STUDY MATERIAL:
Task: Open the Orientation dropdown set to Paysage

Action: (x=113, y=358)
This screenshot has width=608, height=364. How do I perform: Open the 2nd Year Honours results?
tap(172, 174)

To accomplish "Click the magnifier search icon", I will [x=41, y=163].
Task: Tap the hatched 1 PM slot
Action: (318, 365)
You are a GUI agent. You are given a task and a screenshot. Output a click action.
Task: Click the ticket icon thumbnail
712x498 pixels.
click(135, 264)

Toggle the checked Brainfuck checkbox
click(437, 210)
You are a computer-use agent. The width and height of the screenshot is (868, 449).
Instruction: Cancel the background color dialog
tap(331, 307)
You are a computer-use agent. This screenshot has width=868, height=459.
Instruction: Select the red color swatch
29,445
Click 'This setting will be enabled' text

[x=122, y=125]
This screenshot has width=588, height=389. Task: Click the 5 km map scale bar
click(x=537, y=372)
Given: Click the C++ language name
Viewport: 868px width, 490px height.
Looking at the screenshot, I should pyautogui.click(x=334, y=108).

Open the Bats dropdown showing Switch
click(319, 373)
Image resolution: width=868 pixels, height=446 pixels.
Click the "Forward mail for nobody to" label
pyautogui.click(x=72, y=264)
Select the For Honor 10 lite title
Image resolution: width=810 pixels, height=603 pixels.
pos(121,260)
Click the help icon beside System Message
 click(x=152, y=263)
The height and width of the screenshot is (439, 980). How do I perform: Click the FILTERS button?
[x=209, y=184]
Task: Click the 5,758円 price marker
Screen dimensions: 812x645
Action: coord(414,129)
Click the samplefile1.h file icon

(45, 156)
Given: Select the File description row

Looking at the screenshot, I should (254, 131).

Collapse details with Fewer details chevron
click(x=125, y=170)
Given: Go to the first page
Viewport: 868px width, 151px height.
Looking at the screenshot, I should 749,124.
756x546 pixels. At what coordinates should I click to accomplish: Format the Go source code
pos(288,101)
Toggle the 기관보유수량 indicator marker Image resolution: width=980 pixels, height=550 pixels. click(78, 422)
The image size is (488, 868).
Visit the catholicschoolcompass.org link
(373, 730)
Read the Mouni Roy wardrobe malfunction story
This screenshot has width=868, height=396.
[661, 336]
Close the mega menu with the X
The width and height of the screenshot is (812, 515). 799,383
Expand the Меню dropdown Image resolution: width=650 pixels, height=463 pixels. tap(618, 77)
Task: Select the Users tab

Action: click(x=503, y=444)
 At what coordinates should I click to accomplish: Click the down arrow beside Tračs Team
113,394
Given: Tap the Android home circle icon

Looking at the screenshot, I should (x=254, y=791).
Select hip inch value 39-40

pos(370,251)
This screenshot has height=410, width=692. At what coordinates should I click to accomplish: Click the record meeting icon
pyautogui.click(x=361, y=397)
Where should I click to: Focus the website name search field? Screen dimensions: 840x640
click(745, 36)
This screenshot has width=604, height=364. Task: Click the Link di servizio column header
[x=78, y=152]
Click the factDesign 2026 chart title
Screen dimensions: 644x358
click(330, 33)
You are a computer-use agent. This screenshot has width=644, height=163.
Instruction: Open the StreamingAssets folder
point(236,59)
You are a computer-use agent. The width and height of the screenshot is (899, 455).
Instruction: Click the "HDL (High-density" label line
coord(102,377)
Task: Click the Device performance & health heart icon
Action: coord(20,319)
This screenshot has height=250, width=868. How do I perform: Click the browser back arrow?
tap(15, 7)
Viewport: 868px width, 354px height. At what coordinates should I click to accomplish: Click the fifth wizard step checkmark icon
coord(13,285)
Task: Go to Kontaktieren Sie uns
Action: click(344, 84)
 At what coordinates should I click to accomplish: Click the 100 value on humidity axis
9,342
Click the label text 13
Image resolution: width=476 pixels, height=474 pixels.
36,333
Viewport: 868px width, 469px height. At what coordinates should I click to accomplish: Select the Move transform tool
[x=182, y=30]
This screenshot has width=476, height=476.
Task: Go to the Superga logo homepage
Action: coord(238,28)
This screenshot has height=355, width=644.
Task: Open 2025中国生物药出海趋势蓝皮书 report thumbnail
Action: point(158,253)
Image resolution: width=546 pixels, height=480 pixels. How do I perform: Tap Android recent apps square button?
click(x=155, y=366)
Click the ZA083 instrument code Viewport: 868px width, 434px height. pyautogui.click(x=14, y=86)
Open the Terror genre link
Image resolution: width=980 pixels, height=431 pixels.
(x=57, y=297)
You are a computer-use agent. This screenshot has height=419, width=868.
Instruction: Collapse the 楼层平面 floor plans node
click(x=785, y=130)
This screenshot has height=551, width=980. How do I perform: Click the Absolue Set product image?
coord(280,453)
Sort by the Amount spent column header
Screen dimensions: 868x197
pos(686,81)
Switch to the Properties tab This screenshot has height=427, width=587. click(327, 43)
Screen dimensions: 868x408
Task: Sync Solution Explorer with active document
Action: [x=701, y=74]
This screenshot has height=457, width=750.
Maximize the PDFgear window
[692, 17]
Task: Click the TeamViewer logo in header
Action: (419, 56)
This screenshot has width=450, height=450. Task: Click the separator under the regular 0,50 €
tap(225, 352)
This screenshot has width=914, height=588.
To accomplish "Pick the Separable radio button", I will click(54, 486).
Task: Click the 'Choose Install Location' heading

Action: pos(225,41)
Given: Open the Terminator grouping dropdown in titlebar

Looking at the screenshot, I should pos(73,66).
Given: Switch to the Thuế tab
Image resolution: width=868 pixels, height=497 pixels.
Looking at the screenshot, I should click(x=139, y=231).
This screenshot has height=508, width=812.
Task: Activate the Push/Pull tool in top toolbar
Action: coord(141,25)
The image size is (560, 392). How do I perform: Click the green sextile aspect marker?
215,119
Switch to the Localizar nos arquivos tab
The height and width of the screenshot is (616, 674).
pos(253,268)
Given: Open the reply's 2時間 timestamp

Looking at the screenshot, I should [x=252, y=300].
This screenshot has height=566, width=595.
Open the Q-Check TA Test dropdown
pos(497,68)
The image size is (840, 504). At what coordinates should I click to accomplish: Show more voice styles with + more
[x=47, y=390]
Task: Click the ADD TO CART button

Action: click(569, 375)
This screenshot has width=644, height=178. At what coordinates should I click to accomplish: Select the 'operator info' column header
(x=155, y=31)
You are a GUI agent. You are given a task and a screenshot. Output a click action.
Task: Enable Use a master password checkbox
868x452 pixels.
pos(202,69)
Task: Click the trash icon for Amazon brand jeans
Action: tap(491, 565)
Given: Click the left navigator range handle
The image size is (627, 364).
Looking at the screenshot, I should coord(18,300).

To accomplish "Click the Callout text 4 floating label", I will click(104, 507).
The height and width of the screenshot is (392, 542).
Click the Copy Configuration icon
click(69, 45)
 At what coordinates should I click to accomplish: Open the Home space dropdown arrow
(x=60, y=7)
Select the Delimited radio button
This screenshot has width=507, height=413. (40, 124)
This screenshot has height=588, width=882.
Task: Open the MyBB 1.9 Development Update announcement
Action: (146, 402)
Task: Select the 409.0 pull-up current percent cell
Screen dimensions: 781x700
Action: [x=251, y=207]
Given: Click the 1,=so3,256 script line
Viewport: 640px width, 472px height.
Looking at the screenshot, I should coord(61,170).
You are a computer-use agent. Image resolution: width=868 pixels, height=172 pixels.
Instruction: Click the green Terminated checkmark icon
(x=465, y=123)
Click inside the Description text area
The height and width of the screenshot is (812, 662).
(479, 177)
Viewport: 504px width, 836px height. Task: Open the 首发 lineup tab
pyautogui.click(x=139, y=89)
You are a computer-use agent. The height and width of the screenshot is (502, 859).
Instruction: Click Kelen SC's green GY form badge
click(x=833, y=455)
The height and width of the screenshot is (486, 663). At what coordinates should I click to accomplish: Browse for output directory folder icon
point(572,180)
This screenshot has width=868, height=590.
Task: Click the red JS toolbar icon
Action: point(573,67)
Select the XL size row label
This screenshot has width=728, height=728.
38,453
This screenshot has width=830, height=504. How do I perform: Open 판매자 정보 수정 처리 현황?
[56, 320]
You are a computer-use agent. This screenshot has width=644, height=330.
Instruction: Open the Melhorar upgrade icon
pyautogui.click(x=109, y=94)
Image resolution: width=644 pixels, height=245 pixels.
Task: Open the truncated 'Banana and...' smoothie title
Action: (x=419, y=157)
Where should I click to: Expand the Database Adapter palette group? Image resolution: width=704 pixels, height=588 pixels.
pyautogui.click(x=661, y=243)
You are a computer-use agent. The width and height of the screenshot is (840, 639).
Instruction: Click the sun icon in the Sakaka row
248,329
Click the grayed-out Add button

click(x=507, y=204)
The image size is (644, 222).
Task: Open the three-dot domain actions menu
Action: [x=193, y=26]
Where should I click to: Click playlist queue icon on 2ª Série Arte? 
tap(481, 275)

TRY IT: From the records above, give again exactly the lines running from the line with "868x452 pixels." to the line with "Given: Click the 1,=so3,256 script line", inclusive.

ANSWER TO THE PROBLEM:
868x452 pixels.
pos(202,69)
Task: Click the trash icon for Amazon brand jeans
Action: tap(491, 565)
Given: Click the left navigator range handle
The image size is (627, 364).
Looking at the screenshot, I should coord(18,300).

To accomplish "Click the Callout text 4 floating label", I will click(104, 507).
The height and width of the screenshot is (392, 542).
Click the Copy Configuration icon
click(69, 45)
 At what coordinates should I click to accomplish: Open the Home space dropdown arrow
(x=60, y=7)
Select the Delimited radio button
This screenshot has width=507, height=413. (40, 124)
This screenshot has height=588, width=882.
Task: Open the MyBB 1.9 Development Update announcement
Action: (146, 402)
Task: Select the 409.0 pull-up current percent cell
Screen dimensions: 781x700
Action: [x=251, y=207]
Given: Click the 1,=so3,256 script line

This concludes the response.